Il gravissimo infortunio al legamento crociato è ormai un brutto e lontano ricordo. Mario Alberto Santana è pronto a rientrare, come hanno già dimostrato le due convocazioni con Lazio e Genoa, e presto sarà chiamato a dare un contributo di sostanza a questa Fiorentina. L'ha confermato implicitamente e non da ieri lo stesso Mihajlovic, che a breve ritaglierà un posto del tutto particolare all'argentino.
SVOLTA - Sulla scia di quanto ha in men te per Vargas, il tecnico serbo utilizzerà Santana da centrocampista per riproporre un 4-3-3 che senta effettivamente suo e non sia figlio solo delle necessità contingenti. Come a Catania, tanto per fare un riferimento concreto, quando schierava Ricchiuti in una linea mediana che poi doveva 'sopportare' il tridente composto da Martinez, Maxi Lopez e Mascara. Contro la Fiorentina al Massimino, ad esempio è stato così. Nella Fiorentina di un futuro prossimo, sarà ancora così. Insomma, niente di nuovo sul fronte Mihajlovic.
RISORSA - Quel tridente (viola) che magari un giorno sarà formato da Cerci (o Ljajic), Gilardino e Mutu che ha tanta qualità quanta ne avrebbe un centrocampo che comprendesse Santana in alternativa a Vargas. Perché Mihajlovic lo vede lì Santana e lo vede soprattutto bene apprezzandone la duttilità tattica, la capacità di interpretare più ruoli partendo da una posizione prestabilita.

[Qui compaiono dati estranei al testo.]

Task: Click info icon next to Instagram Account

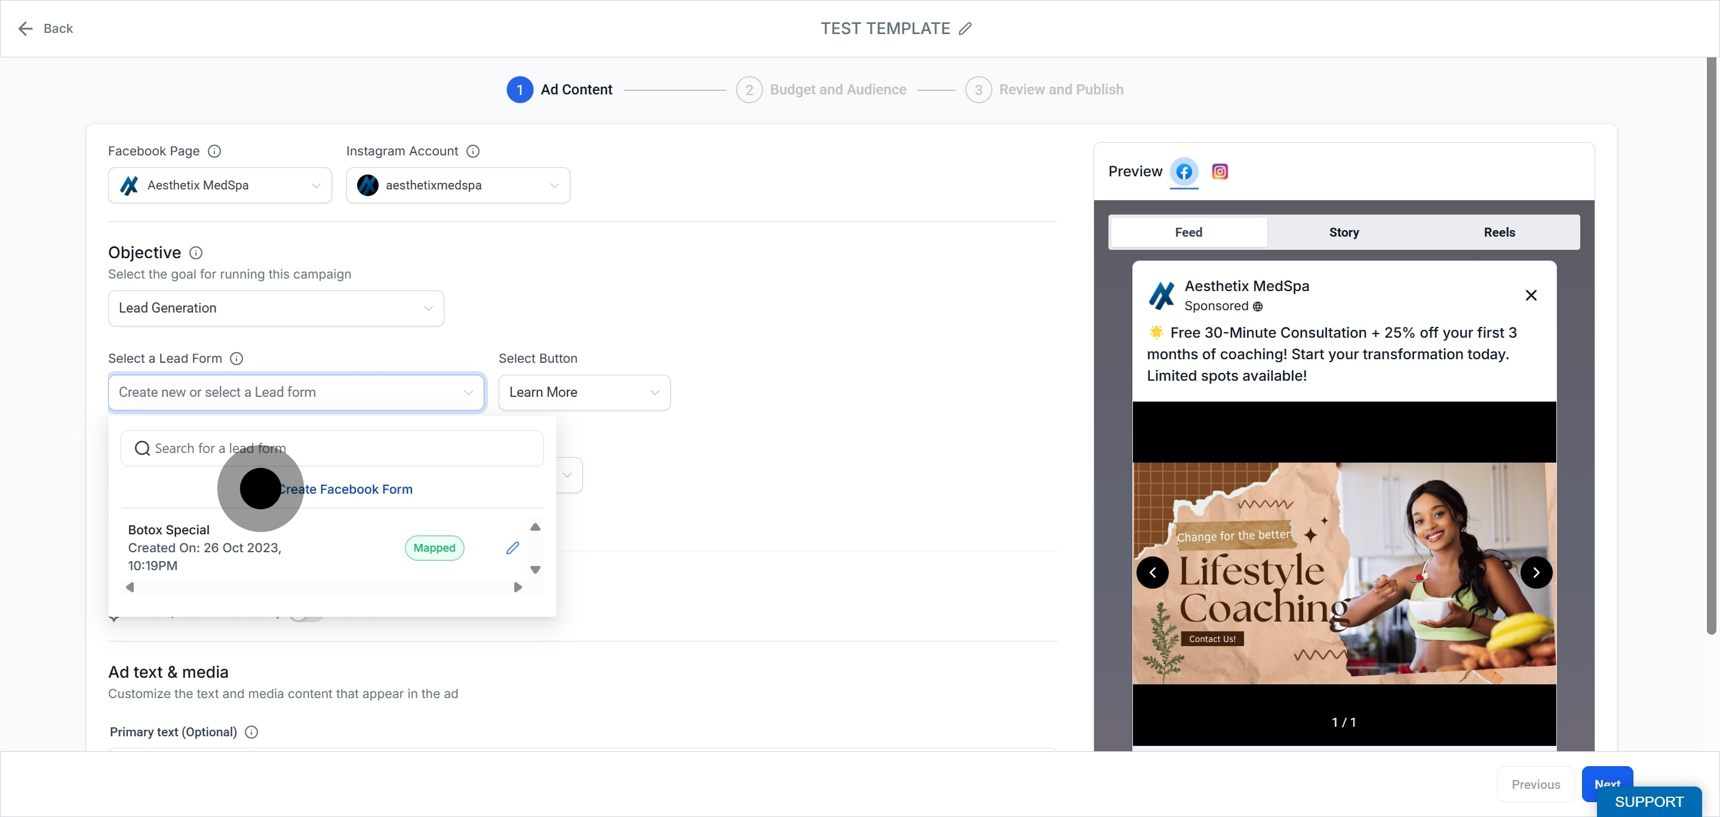Action: point(473,151)
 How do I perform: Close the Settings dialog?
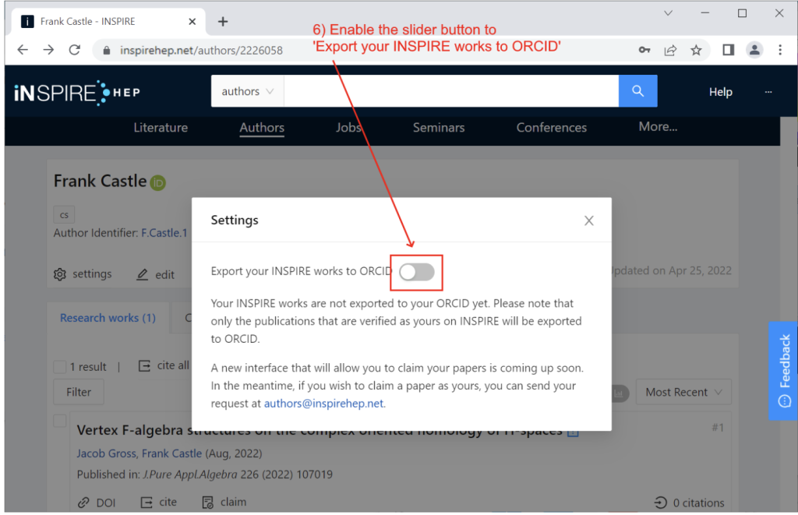[589, 220]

Una risorsa in più che possa consentirgli di mettere in pratica il calcio che gli appartiene, coniugando furore agonistico ed efficacia nella manovra. Basta solo aspettare che la Fiorentina venga fuori da una situazione di classifica inaspettatamente complicata e poi Mihajlovic avrà tempo e modo di variare le soluzioni a sua disposizione. Santana centrocampista è una di queste e per nulla secondaria.